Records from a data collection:
————————

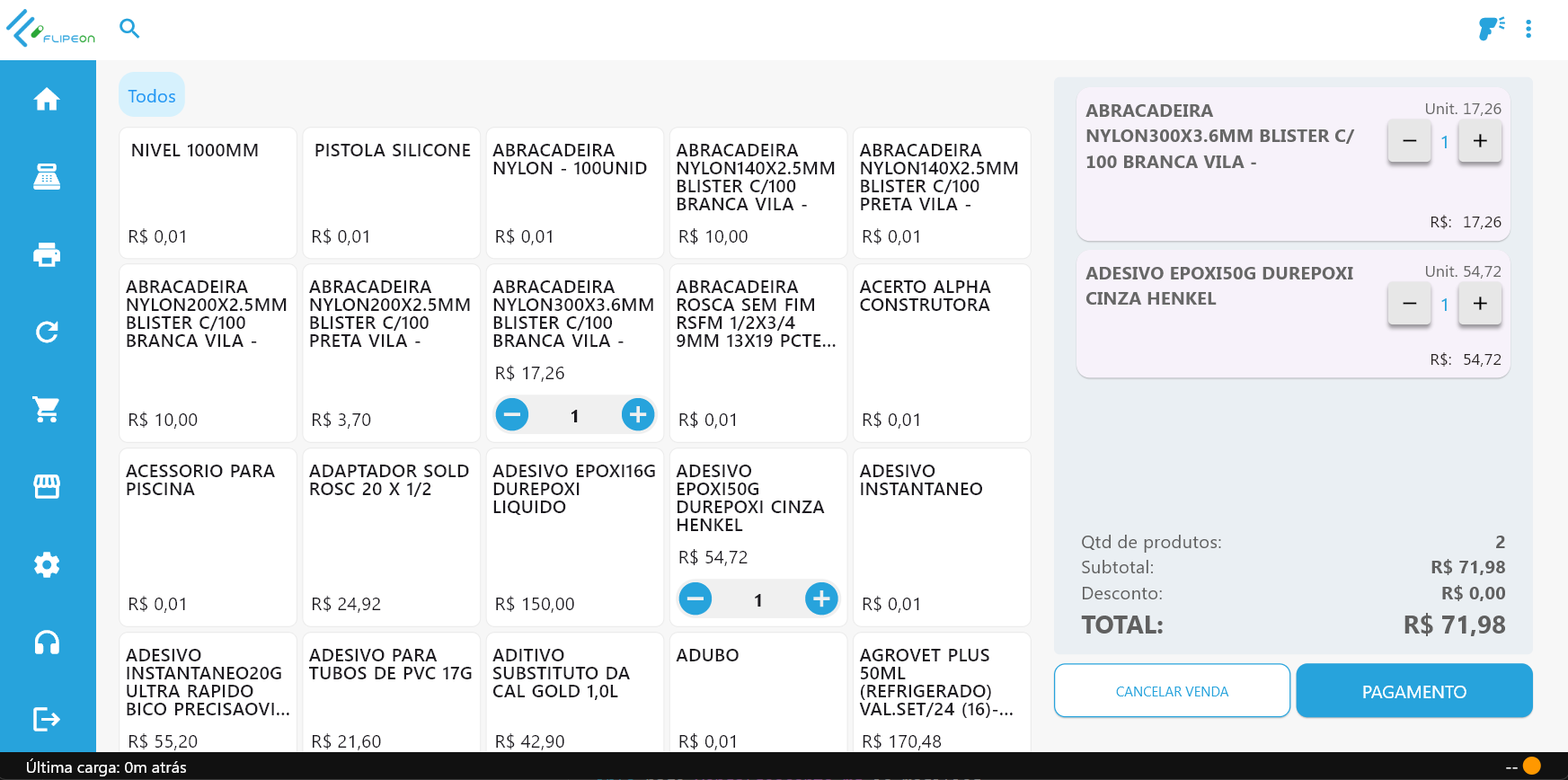The image size is (1568, 780).
Task: Add one more ADESIVO EPOXI50G from product grid
Action: click(x=821, y=598)
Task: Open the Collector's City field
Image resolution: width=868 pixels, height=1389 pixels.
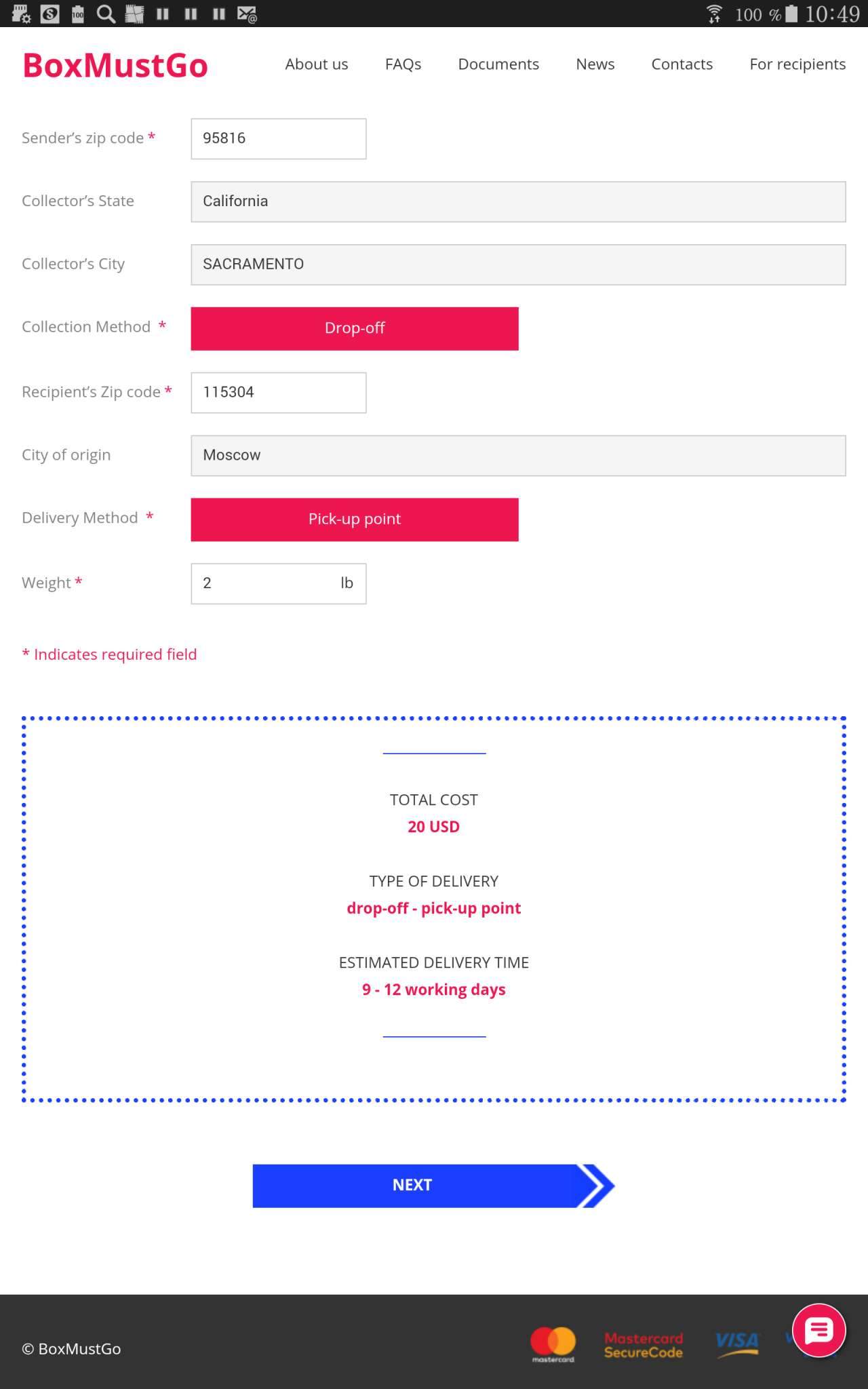Action: (517, 265)
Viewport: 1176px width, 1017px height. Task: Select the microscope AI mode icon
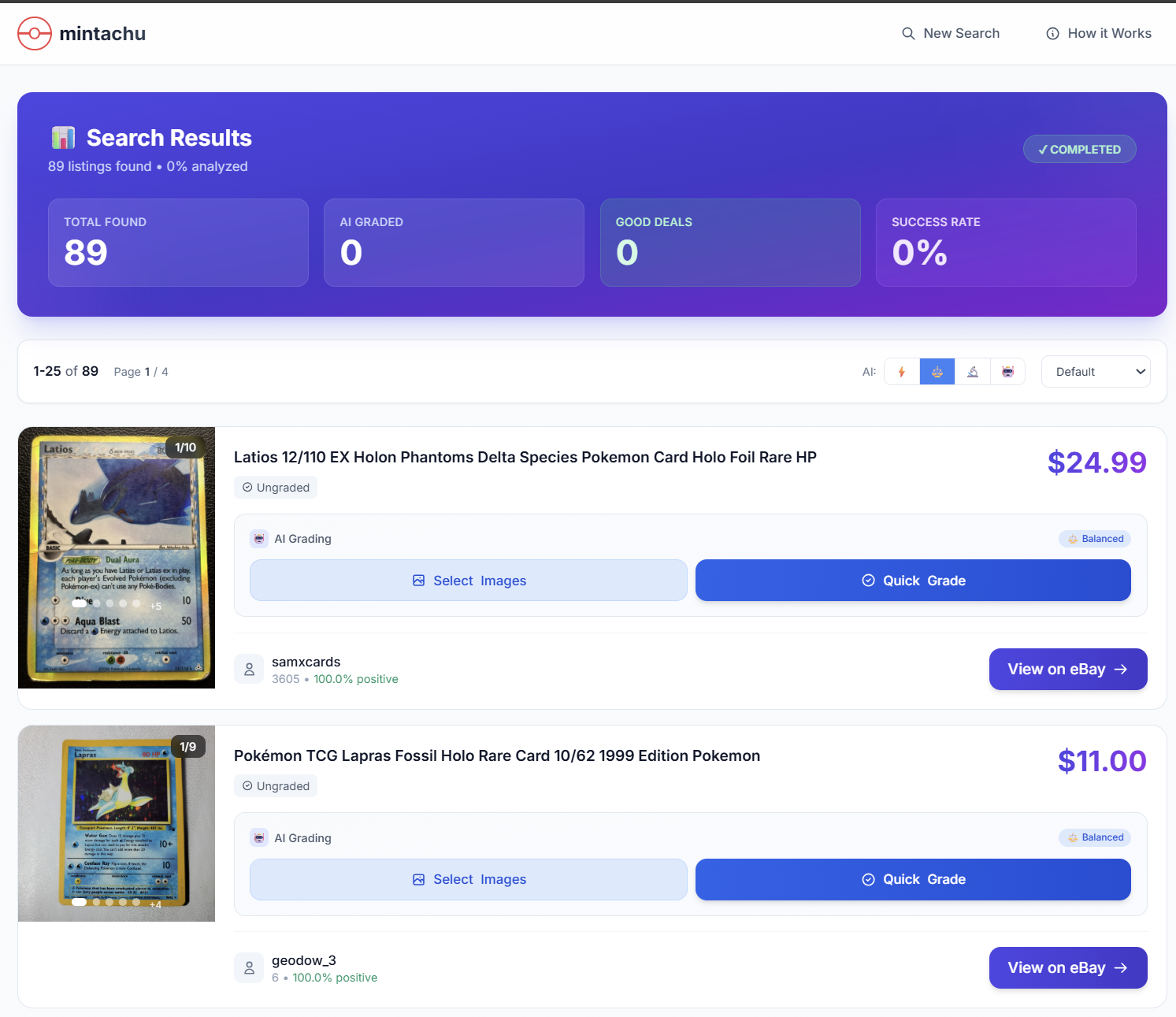(972, 371)
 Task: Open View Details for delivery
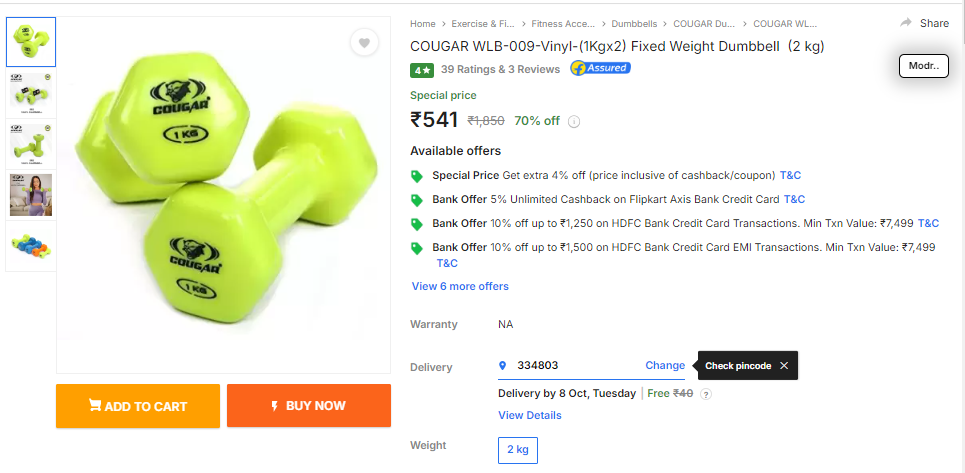[x=530, y=415]
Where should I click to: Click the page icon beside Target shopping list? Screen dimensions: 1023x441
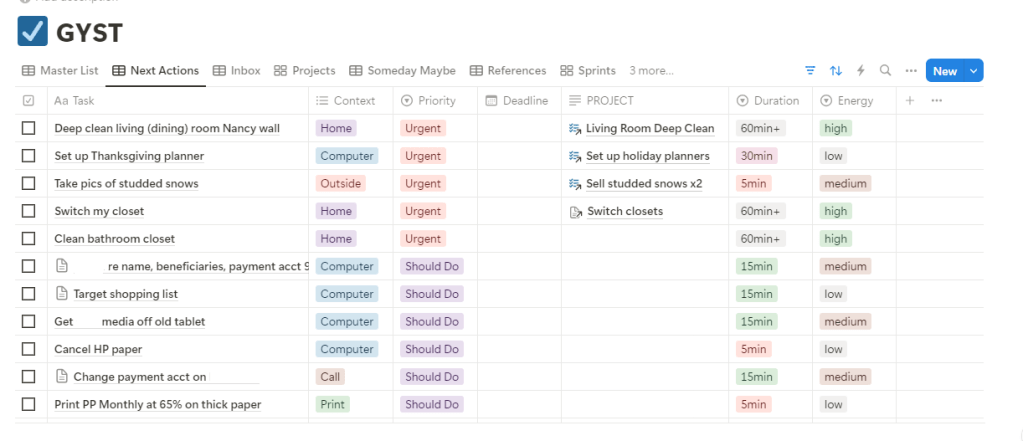62,294
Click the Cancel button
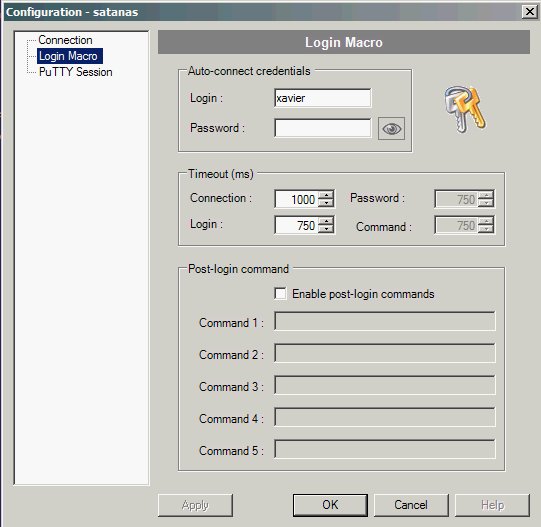 (x=411, y=505)
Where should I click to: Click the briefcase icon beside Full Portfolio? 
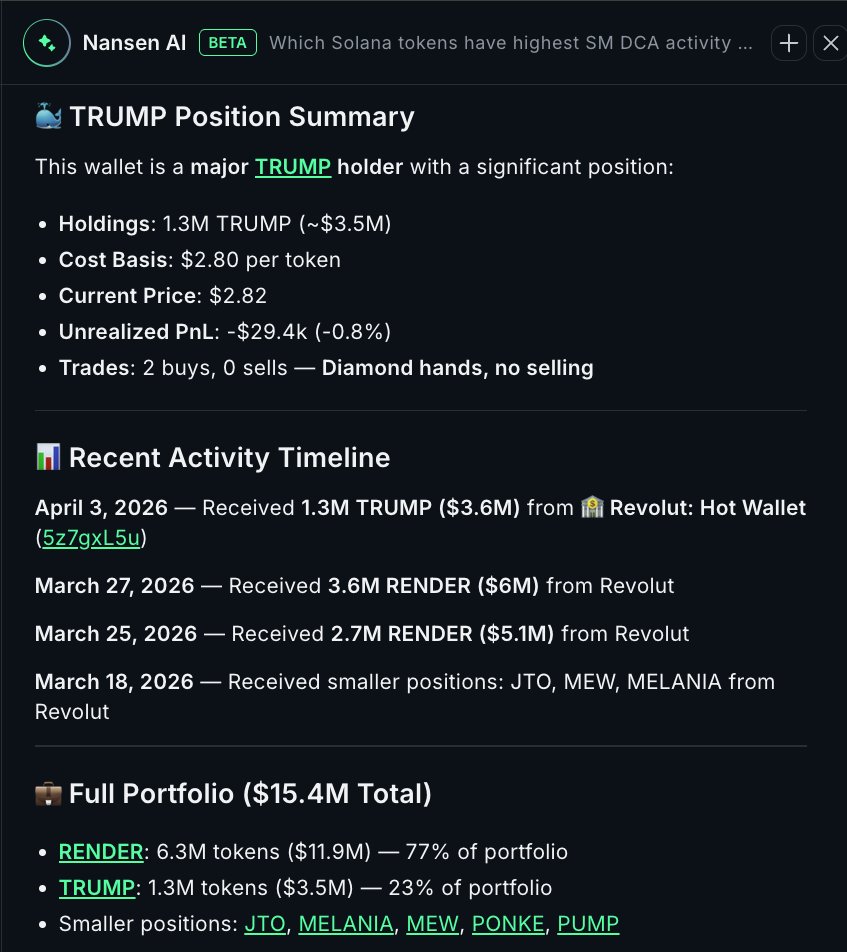coord(48,794)
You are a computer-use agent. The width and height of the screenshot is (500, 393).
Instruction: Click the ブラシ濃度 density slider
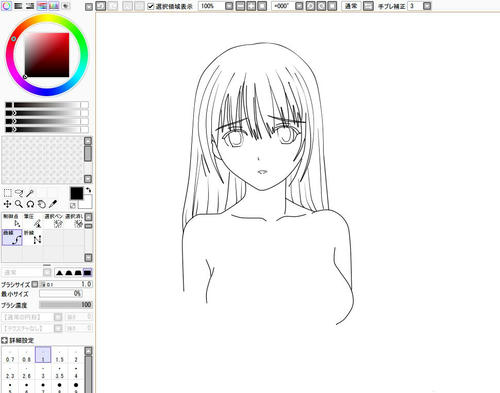click(x=66, y=305)
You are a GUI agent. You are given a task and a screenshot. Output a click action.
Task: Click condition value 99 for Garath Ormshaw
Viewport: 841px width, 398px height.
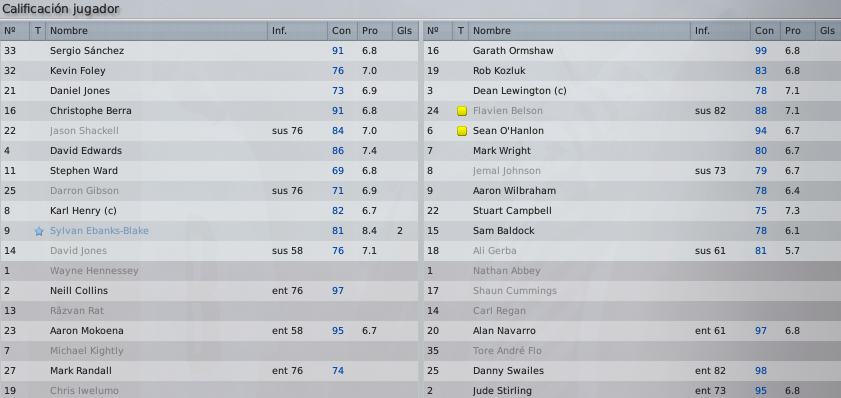coord(761,51)
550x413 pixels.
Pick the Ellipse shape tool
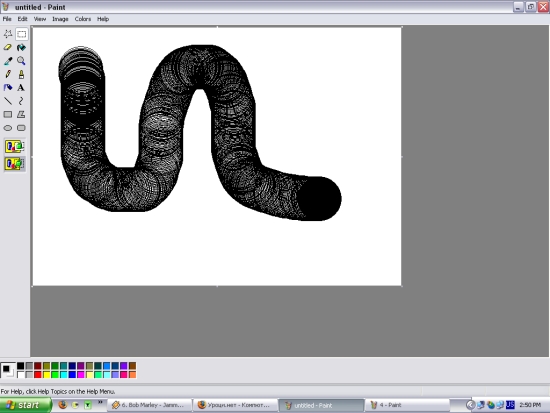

————————

Rewrite all the lines above, replacing "icon" with "symbol" wherever it occurs and keeping everything else unchanged. Leave the pictures out.

### [Worked answer]
The image size is (1568, 780).
Task: Add one more ADESIVO EPOXI50G from product grid
Action: click(x=821, y=598)
Task: Open the Collector's City field
Image resolution: width=868 pixels, height=1389 pixels.
Action: (517, 265)
Viewport: 1176px width, 1017px height. Task: Select the microscope AI mode symbol
(972, 371)
 Task: Open View Details for delivery
[x=530, y=415]
Where should I click to: Click the page symbol beside Target shopping list? Screen dimensions: 1023x441
62,294
Click the Cancel button
 (x=411, y=505)
Where should I click to: Click the briefcase symbol beside Full Portfolio? 
coord(48,794)
You are a computer-use agent. The width and height of the screenshot is (500, 393).
Instruction: Click the ブラシ濃度 density slider
click(x=66, y=305)
You are a GUI agent. You are given a task and a screenshot. Output a click action.
Task: Click condition value 99 for Garath Ormshaw
Viewport: 841px width, 398px height.
coord(761,51)
550x413 pixels.
Pick the Ellipse shape tool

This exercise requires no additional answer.